Nach geselligen Abenden trennen sich spätestens beim Nachhausegehen die
Wege. Damit sich Fußgänger nachts sicherer fühlen, gibt es das Heimweg-telefon und die KommGutHeim-App.

Viele Studenten müssen nachts alleine nach Hause gehen.

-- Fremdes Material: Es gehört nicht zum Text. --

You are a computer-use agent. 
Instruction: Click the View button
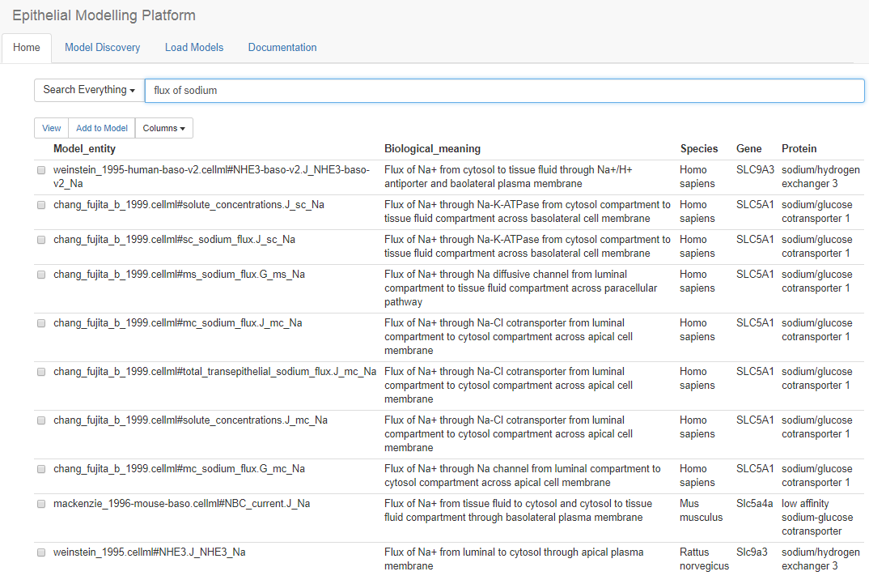pos(52,128)
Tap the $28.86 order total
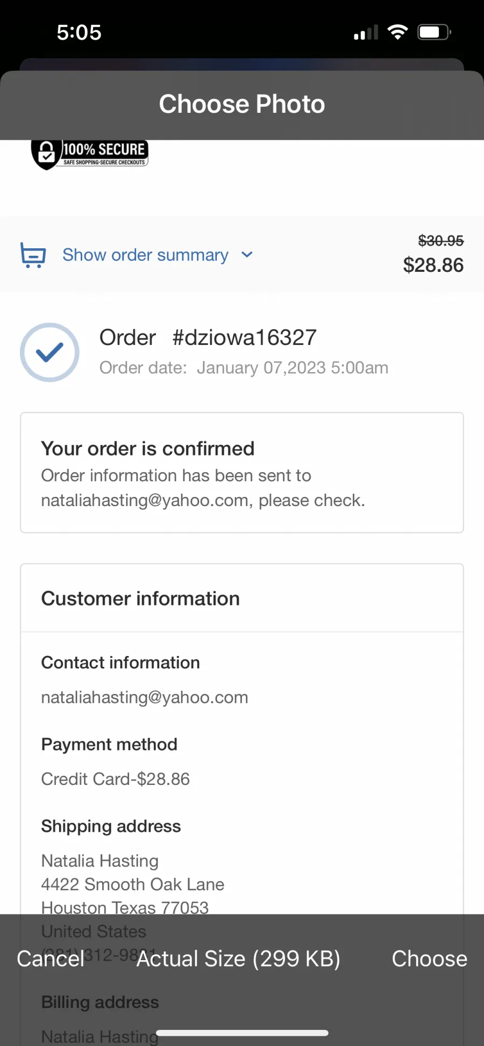This screenshot has height=1046, width=484. tap(433, 265)
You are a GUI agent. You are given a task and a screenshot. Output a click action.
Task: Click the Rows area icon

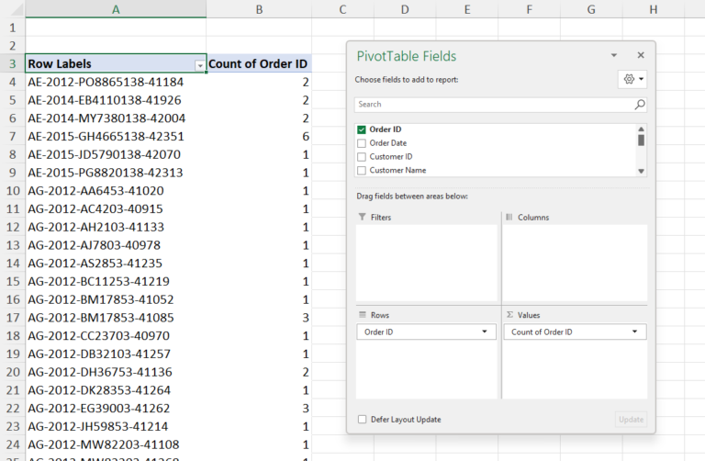click(x=363, y=315)
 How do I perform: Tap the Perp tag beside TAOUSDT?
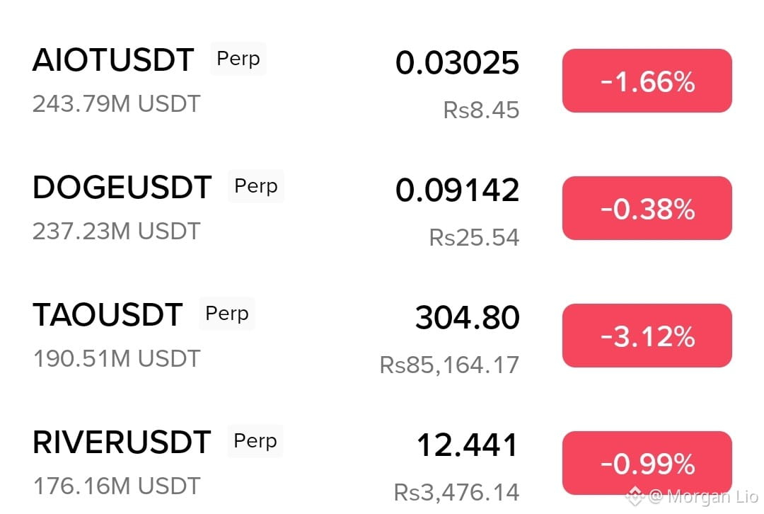[227, 314]
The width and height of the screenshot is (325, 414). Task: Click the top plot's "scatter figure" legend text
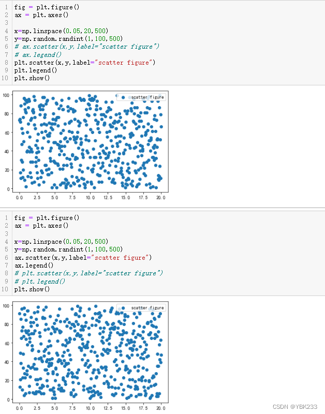[147, 97]
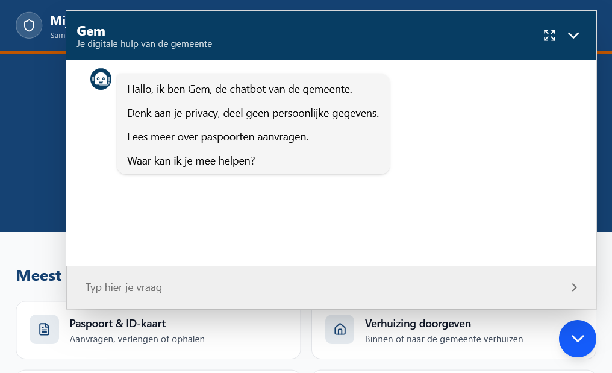Minimize chat via the floating blue chevron
This screenshot has height=373, width=612.
(x=577, y=339)
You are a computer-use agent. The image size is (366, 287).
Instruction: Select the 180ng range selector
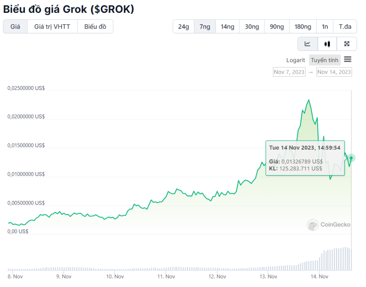302,26
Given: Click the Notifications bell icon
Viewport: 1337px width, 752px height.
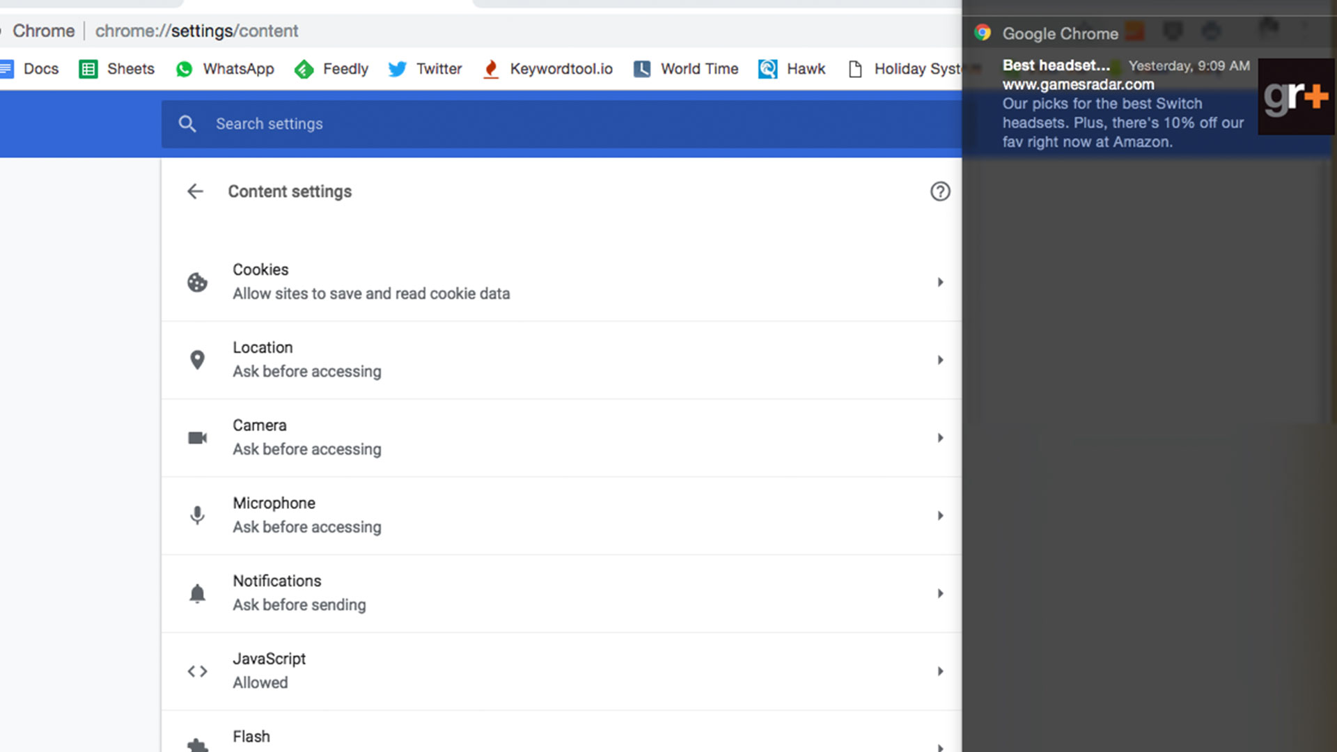Looking at the screenshot, I should [196, 593].
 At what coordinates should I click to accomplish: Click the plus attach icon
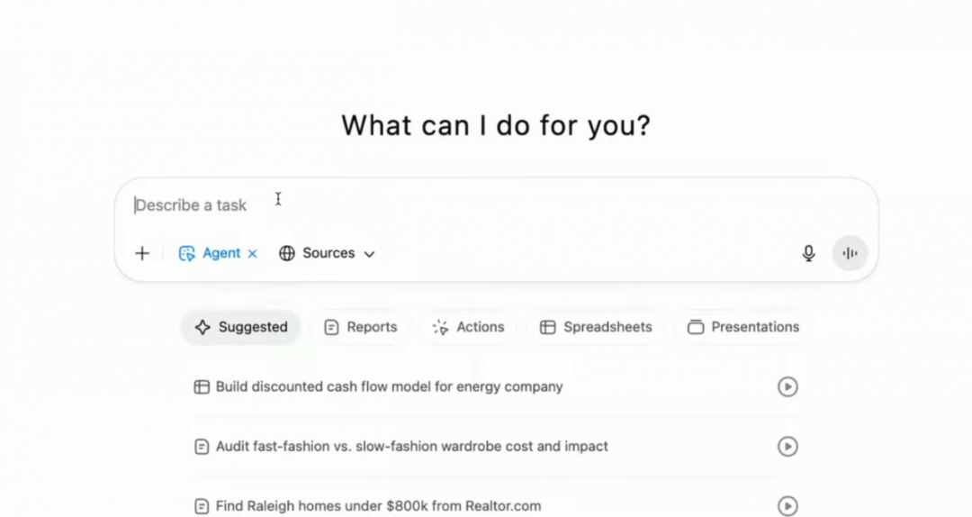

Als Sarah im April vom Feiern nach Hause läuft , hört sie jemanden hinter sich. Zuerst denkt sich die Studentin nichts dabei. Doch dann kommen die Schritte immer näher. Auf der Steinernen Brücke holt der Verfolger sie ein. »Er war Ende 30«, schätzt Sarah. Der Mann spricht sie an, macht ihr Komplimente. Sarah bittet ihn, sie in Ruhe zu lassen, aber der Fremde lässt nicht locker. Er besteht darauf, die 20-Jährige zu begleiten. »Ich bin dann aggressiver geworden und habe ihm mit meinem Pfeff erspray gedroht«, erzählt Sarah. Selbst das habe den Mann nicht abgeschreckt. Als sie ihre Drohung wahr machen will und tatsächlich das Pfefferspray auf ihn richtet, ergreift der Mann schließlich doch die Flucht. »Der restliche Heimweg war ein Horror, weil ich ja nicht wusste, ob er irgendwo wartet, um zu sehen, wo ich wohne«, sagt die Studentin. Seit dem Vorfall fürchte sie sich davor, nachts alleine unterwegs zu sein. Sie sei immer froh, wenn sie jemand begleite.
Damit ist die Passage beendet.